According to the latest research, Americans are not very well rested.
Doctor Stuart Quan is a professor of sleep medicine at Harvard Medical School. He’s co-authored a recent study that found less than one-third of American adults are achieving restorative sleep each night.
"We are a country of sleep-deprived individuals. Most Americans feel that after a night's sleep that they just don't feel well. They don't have energy. The thing that sleep is supposed to do for them, which is to make them feel better the next morning, isn't happening to a large number of individuals," Quan said.
And many Americans aren’t getting enough sleep, period — restorative or otherwise.
Francesco Cappuccio is a cardiovascular and sleep expert.
"The amount of the average duration of sleep reported by us people has been declining steadily. In around 1910, the average American was asleep in excess of nine hours per night," Cappuccio said.
A century later, the average American was getting 6.8 hours per night, according to a 2013 Gallup poll. And an analysis from mattress company Zoma found the U.S. ranks 14th in sleep time among the 37 countries it examined.

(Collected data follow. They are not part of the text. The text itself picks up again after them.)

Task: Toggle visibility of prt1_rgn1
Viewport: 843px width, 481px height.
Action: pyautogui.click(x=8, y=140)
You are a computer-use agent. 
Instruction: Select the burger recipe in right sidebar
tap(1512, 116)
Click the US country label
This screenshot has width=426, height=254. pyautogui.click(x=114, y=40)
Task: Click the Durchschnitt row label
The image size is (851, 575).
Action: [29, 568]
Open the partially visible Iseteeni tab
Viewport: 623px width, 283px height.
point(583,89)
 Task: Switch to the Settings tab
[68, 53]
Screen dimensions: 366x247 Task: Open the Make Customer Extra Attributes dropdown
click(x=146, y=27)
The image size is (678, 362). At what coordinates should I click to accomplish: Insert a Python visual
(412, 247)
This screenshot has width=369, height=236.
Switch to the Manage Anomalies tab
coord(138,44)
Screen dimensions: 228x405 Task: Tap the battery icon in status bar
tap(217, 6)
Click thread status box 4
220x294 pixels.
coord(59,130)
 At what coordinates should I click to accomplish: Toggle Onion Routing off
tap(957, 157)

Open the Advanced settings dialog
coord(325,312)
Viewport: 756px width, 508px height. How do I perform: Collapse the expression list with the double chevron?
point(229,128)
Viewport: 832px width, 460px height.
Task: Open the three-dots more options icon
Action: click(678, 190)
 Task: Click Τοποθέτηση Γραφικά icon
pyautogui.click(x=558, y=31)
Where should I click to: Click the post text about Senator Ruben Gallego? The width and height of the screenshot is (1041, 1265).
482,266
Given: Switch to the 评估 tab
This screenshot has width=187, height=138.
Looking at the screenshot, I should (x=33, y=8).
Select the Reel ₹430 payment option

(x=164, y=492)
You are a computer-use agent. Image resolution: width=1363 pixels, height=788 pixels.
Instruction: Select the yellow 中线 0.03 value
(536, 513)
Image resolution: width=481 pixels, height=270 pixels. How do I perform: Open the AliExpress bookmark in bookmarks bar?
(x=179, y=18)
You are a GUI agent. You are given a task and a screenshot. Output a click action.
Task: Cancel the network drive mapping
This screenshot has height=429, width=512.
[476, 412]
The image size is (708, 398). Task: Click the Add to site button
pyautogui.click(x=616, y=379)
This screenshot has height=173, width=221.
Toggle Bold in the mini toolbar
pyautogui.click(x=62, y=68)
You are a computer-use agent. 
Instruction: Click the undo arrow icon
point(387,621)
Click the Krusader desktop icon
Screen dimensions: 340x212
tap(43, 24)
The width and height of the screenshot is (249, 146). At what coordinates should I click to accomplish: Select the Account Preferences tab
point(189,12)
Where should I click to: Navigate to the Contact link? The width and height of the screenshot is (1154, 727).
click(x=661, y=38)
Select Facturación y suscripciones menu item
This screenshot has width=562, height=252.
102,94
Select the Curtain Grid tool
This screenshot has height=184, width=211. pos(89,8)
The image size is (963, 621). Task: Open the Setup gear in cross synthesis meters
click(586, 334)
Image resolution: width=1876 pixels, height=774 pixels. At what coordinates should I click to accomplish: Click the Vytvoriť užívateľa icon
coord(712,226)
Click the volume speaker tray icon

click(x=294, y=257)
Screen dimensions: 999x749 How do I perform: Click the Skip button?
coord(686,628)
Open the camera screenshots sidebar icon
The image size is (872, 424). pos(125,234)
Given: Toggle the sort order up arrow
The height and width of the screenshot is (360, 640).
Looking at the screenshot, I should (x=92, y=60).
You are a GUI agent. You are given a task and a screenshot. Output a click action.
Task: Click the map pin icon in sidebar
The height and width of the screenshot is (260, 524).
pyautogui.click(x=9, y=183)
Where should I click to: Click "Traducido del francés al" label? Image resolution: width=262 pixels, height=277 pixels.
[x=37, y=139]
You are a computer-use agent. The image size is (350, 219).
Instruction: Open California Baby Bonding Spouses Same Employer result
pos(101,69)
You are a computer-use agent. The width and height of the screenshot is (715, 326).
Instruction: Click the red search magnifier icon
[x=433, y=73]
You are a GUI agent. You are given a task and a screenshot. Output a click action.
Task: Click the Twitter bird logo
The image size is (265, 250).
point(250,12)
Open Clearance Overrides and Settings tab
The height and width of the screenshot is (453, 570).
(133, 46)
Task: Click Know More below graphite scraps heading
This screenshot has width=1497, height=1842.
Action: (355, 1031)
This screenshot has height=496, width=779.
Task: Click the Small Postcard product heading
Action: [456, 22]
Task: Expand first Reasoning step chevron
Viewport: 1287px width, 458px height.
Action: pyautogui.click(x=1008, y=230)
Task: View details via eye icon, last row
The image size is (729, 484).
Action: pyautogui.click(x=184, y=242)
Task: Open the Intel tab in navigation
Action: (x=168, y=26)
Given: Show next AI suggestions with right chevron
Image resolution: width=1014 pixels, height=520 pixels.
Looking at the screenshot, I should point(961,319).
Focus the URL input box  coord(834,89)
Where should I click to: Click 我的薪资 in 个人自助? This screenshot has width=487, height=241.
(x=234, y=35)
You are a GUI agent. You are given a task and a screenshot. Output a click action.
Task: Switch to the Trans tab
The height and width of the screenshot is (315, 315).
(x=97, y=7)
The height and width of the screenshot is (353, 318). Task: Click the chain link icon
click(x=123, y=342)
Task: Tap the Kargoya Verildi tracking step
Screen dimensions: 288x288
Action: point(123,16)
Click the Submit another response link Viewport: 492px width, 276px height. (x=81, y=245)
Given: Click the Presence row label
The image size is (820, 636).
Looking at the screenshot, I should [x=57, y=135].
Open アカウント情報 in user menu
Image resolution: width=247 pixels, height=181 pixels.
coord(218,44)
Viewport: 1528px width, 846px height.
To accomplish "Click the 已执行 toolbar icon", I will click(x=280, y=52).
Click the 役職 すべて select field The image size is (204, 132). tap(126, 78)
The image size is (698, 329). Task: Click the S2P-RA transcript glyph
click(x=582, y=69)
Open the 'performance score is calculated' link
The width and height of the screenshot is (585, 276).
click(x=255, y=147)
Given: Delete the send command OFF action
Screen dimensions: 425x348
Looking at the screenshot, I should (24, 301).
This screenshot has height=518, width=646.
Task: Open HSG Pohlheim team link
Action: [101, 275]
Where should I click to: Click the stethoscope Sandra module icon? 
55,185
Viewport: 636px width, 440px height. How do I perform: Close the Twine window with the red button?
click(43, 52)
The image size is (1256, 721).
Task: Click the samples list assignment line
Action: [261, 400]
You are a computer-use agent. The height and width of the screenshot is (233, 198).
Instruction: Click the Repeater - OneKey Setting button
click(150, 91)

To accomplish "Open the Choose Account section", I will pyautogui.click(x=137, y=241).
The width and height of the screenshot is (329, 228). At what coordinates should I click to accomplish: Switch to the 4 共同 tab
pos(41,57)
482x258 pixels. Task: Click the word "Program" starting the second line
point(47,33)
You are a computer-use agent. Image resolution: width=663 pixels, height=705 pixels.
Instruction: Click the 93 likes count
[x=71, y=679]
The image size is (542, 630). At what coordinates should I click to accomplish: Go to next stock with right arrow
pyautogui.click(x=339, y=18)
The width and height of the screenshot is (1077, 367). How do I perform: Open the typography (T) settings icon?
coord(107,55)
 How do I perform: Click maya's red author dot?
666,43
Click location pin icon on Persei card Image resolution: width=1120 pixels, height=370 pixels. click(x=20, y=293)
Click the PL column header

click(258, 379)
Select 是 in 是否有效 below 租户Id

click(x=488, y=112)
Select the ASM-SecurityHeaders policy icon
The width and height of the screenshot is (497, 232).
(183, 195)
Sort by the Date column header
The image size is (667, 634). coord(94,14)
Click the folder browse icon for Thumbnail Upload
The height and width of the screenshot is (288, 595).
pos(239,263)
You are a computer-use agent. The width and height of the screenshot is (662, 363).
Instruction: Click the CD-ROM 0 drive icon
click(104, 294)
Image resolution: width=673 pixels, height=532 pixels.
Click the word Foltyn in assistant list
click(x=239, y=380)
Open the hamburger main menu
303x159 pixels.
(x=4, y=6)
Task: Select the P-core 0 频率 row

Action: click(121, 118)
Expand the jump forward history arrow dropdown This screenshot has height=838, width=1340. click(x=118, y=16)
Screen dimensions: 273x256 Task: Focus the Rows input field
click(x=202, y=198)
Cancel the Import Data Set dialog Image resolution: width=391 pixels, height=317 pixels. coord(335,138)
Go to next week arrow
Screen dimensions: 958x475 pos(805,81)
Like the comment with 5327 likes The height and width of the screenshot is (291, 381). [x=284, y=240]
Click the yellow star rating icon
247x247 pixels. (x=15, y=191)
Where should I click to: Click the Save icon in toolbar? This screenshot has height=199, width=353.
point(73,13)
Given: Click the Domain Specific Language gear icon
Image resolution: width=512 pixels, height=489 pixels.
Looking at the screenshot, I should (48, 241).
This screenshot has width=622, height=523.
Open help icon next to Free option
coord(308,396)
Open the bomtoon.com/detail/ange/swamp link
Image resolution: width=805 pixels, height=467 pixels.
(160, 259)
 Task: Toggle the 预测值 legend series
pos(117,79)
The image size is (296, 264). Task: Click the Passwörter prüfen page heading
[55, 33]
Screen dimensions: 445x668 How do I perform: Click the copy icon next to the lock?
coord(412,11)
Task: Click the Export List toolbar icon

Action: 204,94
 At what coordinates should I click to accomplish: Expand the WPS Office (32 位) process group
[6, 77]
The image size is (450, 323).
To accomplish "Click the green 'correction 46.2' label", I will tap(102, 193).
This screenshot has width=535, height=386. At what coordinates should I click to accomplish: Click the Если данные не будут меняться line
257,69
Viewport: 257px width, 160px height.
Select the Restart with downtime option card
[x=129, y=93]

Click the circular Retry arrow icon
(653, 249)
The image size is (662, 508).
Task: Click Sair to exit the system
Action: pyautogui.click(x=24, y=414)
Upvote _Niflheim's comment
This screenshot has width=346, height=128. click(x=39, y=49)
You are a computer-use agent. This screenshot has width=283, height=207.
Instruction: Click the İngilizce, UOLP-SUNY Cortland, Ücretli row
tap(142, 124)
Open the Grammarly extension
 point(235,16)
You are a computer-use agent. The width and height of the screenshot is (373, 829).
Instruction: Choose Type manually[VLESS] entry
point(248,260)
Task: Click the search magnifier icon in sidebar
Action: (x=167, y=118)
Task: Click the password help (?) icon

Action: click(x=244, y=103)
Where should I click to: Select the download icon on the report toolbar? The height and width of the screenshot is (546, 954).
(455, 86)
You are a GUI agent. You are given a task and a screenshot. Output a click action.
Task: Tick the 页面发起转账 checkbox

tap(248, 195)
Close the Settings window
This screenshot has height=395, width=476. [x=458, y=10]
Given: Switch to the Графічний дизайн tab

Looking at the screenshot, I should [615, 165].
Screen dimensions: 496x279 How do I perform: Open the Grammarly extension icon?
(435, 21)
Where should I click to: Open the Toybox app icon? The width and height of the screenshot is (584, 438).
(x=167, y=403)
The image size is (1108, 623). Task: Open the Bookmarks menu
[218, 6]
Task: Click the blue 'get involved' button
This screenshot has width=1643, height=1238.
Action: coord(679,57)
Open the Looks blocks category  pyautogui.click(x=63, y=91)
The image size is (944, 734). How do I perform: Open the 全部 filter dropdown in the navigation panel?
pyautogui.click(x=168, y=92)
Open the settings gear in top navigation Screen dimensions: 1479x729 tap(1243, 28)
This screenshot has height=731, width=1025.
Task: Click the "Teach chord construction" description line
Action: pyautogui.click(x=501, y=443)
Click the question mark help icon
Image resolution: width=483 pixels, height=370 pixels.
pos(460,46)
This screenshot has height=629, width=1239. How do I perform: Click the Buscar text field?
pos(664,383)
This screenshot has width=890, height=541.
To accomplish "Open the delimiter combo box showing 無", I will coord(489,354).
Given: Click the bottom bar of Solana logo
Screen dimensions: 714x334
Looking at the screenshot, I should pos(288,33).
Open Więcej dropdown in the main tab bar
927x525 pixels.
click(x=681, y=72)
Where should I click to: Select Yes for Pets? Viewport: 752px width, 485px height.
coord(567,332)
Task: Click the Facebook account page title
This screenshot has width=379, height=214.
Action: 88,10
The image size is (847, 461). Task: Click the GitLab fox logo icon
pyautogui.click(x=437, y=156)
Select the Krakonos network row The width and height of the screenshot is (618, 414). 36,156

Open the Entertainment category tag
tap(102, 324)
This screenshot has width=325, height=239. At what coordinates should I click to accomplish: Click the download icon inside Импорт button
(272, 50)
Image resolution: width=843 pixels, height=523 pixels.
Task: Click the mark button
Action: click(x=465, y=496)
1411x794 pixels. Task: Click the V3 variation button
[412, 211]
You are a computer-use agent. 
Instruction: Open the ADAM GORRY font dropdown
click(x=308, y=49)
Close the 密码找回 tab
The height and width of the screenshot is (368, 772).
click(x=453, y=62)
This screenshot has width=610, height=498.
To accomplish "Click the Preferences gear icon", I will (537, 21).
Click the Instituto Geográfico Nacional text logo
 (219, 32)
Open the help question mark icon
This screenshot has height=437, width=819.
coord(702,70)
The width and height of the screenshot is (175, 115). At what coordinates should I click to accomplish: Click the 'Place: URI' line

The American Academy of Sleep Medicine recently put out a statement calling sleep a "biological necessity" and said a lack of it can be "detrimental" to someone’s health.
Cappuccio has studied the long-term effects of sleep deprivation.
"You're more likely to become obese or gain weight if you don't sleep enough. You’ll develop diabetes. You’re more likely to have high blood pressure, and as a consequence, you develop heart attacks, strokes, heart failures and you die earlier," Cappuccio said.
Both of the experts Scripps News spoke with say multiple factors are causing America’s sleep deprivation crisis, including increased exposure to artificial light and societal pressures to prioritize work over sleep.
"A great number of Americans feel the urge to, basically, to be always on," Quan said.
That reality is keeping many Americans from getting a healthy amount of sleep.
"I'd recommend that basically every American set a target to try and get at least seven hours of sleep per night," Quan said.
That’s the number the CDC recommends too, but the data shows making that a reality is a far-off dream for many.